During World War II, cartoonist Bill Mauldin was summoned to a meeting with Gen. George S. Patton. Mauldin’s Stars and Stripes cartoons drew Patton’s ire over his matter-of-fact depictions of war and American GIs.
To Mauldin, war was no fun adventure. In Up Front, his Willie and Joe were war-weary and disheveled soldiers, not heroes ready for movie stardom. They expressed a darkly comic view of the life of an infantryman. In an exemplary cartoon, one of the duo says to a medic attempting to hand out a medal: “Just gimme th’ aspirin, I already got a Purple Heart.”

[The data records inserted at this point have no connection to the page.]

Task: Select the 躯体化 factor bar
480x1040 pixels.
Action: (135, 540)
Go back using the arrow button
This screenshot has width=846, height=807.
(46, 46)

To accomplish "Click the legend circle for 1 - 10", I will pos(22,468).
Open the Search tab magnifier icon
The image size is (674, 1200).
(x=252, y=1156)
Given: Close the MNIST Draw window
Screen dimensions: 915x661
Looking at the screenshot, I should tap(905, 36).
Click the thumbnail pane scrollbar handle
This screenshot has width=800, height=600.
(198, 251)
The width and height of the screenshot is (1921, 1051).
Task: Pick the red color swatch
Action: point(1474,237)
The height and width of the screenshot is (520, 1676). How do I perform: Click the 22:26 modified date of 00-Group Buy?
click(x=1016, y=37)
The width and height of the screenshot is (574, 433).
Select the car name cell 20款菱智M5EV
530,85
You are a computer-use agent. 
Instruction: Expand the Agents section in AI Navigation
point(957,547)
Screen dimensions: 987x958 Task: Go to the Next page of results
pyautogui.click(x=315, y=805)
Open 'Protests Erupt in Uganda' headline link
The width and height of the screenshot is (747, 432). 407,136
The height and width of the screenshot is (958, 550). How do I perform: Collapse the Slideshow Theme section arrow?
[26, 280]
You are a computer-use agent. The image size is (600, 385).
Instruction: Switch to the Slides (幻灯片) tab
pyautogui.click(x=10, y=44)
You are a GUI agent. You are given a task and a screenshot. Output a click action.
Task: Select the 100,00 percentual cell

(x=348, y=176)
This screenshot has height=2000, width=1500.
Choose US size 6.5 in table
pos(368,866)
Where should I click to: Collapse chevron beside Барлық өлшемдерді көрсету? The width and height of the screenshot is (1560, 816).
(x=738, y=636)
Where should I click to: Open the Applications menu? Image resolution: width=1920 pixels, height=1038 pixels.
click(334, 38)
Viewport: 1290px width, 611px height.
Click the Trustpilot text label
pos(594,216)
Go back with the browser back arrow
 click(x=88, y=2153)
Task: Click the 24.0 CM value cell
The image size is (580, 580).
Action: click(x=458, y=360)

Mauldin avoided punishment when Gen. Dwight Eisenhower circulated a letter instructing all officers “not to interfere” with “such things as Mauldin’s cartoons” (Oklahoman, 4/16/82). Mauldin won the Pulitzer twice for his editorial cartooning, once during the war and once afterwards.
Perhaps Donald Trump’s Pentagon saw itself as acting in the Patton tradition when it eliminated comics from Stars and Stripes. As FAIR (3/20/26) previously documented, Pete Hegseth has taken steps to crack down on the independence of the Pentagon’s own newspaper. Among the new guidelines to promote “good order and discipline” is a ban on syndicated material, including comics (Stars and Stripes, 3/13/26). US servicemembers have now been saved from the woke, subversive influences of Doonesbury, Pearls Before Swine and, perhaps worst of all, Beetle Bailey.